Williams a free-wheeling performer who never seemed to age

The Columbian
Published: August 13, 2014, 12:00am
2 Photos
Robin Williams in the film &quot;Jack&quot; in 1999. The actor was remembered Tuesday, Aug.
Robin Williams in the film "Jack" in 1999. The actor was remembered Tuesday, Aug. 12 for his free-wheeling, ageless performing style. Photo Gallery

One of the drawbacks of a life captured on film is the irrefutable evidence of time passing. The camera can hide many things, but not the fact that people, even famous people, grow old. Right before our eyes.

With the possible exception of Robin Williams.

Even as his hairline retreated and the wrinkles appeared, Williams, who exploded into the collective consciousness at 27 as the irrepressible rainbow-suspendered alien in “Mork and Mindy,” never seemed to age. Williams dies Monday at 63.

He exuded a manic energy that, if anything, seemed even more youthful as the years passed. His eyes sparked with ideas that you could all but see streaking past like a thousand bright blue fish. His comedic signature was the free-form, free-wheeling monologue, a frothy torrent of words and voices and sounds that poured out of him in no apparent order, save his own essential, mysterious understanding of comedy.
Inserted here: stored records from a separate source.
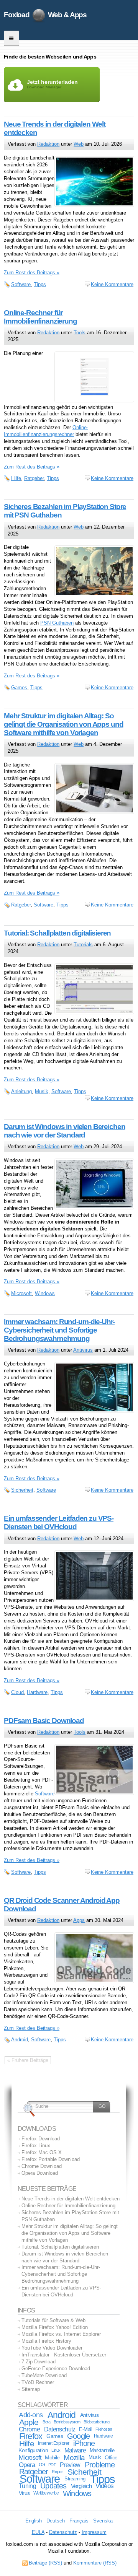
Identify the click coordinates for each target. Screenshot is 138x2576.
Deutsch (55, 2521)
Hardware (37, 1692)
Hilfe (16, 478)
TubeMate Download (44, 2375)
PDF (52, 2464)
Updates (53, 2486)
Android (19, 2039)
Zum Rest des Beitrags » (31, 272)
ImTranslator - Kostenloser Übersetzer (63, 2355)
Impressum (94, 2532)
He was more than a star. He was a fixed point in the universe.

No matter how many times we are reminded of the relentlessly democratic nature of mortality, there are people who seem exempt. For those of us who came of age with “Mork and Mindy,” who spent our lives watching the zany sitcom star shift to successful stand-up comedian, then to serious film star and back again to TV, Robin Williams was one of them.

His brain defied gravity, his face was made of rubber, the laughter he inspired surely must echo far into deep space and his death seems almost impossible.

We knew that he, like so many of his colleagues, battled drugs and alcohol and had a somewhat scandalous love life. Yet there he was, year after year, reinventing himself, resurrecting himself, finding some other way to channel what must have been an exhausting if inexhaustible will to perform.

He gave voice to Vietnam, carpe diem, a drag-queen nanny and a blue genie; he brought board games and penguins and Teddy Roosevelt to life. He was nominated for an Oscar for “Good Morning, Vietnam” and “Dead Poets Society” before winning with “Good Will Hunting.”

It’s hard to think of another actor who has moved so fluidly through so many genres, whose roles remain so disparate, so desperate, so high-percentage iconic.

Robin Williams was 63 when he died, but we will never have a chance to see him grow old. Because he never did.